American singer (born 1954)

Cynthia L. "Cindy" Fee (born December 6, 1954) is an American singer and recording artist. She is best known for performing "Thank You for Being a Friend" (a cover of the 1978 Andrew Gold hit), the opening theme song for the Emmy- and Golden Globe-winning sitcom The Golden Girls.

== Early life ==
Cynthia L. "Cindy" Fee was born in Detroit, Michigan, and grew up in Raytown, Missouri, where she was active in music and theater at Raytown High School.

== Career ==
Fee started performing professionally at sixteen, working Kansas City-area restaurants, clubs, local theaters, and amusement parks. In 1973, Fee became a founding member, along with Eric Bikales, of the Kansas City band Hotfoot and also sang with the jazz group the Means/Devan Trio.

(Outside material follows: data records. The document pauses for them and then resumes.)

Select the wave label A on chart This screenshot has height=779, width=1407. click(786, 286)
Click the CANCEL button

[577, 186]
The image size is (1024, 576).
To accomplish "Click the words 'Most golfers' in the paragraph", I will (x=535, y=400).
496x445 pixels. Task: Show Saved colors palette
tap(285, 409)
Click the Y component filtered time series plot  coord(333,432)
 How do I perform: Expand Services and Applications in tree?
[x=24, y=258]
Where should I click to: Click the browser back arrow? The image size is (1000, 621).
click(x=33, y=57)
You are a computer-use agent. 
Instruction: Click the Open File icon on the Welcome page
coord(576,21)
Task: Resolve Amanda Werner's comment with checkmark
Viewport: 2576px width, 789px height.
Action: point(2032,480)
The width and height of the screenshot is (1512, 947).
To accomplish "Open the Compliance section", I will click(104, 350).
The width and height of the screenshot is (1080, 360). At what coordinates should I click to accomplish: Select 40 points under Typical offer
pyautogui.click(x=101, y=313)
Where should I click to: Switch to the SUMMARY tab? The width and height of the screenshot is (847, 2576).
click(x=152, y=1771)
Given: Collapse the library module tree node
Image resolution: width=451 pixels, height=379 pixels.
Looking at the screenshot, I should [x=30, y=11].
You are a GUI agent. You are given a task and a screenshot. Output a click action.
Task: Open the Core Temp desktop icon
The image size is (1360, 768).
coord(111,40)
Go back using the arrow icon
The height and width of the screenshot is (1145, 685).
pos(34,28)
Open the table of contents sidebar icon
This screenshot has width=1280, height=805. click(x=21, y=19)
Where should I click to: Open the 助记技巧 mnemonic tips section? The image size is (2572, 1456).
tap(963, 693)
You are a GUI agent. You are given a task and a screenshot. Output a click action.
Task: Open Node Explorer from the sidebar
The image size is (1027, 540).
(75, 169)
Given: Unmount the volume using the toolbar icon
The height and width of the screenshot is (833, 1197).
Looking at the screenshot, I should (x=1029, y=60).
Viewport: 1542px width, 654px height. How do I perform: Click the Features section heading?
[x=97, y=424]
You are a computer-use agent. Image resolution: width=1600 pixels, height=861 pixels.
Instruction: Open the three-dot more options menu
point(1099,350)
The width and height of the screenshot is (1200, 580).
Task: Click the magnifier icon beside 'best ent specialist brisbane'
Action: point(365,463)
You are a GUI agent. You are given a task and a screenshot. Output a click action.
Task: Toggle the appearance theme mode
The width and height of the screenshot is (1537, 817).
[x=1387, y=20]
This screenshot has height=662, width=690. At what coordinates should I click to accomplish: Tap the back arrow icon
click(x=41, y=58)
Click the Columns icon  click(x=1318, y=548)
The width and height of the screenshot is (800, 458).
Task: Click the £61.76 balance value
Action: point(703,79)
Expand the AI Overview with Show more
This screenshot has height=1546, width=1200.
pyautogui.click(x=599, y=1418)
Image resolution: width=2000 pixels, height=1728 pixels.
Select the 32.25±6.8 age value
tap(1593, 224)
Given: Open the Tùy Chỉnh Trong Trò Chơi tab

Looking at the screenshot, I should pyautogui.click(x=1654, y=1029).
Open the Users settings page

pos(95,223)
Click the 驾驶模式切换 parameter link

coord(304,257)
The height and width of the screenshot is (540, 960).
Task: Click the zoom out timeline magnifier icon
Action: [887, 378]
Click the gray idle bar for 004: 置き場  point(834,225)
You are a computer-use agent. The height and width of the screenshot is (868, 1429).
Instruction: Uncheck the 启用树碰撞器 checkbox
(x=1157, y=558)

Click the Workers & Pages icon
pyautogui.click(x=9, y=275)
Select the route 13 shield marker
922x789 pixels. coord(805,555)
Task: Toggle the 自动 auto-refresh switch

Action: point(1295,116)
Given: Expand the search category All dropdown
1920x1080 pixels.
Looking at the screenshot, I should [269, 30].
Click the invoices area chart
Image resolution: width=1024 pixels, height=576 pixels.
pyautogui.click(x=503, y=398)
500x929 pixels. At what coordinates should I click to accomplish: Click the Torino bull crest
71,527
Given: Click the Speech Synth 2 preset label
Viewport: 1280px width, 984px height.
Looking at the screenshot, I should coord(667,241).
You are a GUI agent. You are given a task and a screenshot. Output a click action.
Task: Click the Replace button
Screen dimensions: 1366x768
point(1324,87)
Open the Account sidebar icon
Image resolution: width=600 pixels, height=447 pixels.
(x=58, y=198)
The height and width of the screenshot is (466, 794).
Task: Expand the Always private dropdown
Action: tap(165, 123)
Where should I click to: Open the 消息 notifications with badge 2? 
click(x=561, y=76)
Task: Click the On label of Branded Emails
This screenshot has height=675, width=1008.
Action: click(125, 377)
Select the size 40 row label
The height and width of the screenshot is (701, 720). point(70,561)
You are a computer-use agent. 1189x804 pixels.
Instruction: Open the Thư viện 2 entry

=== Golden Girls theme song — "Thank You For Being a Friend" ===
Fee recorded a cover of Andrew Gold's song "Thank You for Being a Friend" for the credits of The Golden Girls. During the show's first run and in syndication, the song became well known. In honor of Betty White's 90th birthday, President Barack Obama released a video of him listening to the theme song. After White's death in 2021, the sitcom and theme song were streamed 384 million times in one week alone. After going viral in 2022, the Golden Con convention, a fan convention, returned to Chicago in 2023 featuring Fee as a headline performer.

=== Other recordings ===
Fee also recorded chart-topping records with some of the best-selling music artists of all time. Her discography includes a duet with Kenny Rogers, "I Don't Want to Know Why", from the platinum-selling album, What About Me? Fee is also a credited background singer on the Kenny Rogers album Christmas, which peaked at #34 in the US, and Rogers's Share Your Love, which peaked at #6 in the US. She has also performed as a background singer for Garth Brooks, Dolly Parton, Whitney Houston, and Lionel Richie. Fee also released her own albums Dancin in My Sleep and Young at Heart, the latter with noted rockabilly guitarist Eddie Angel, a founding member of Los Straitjackets.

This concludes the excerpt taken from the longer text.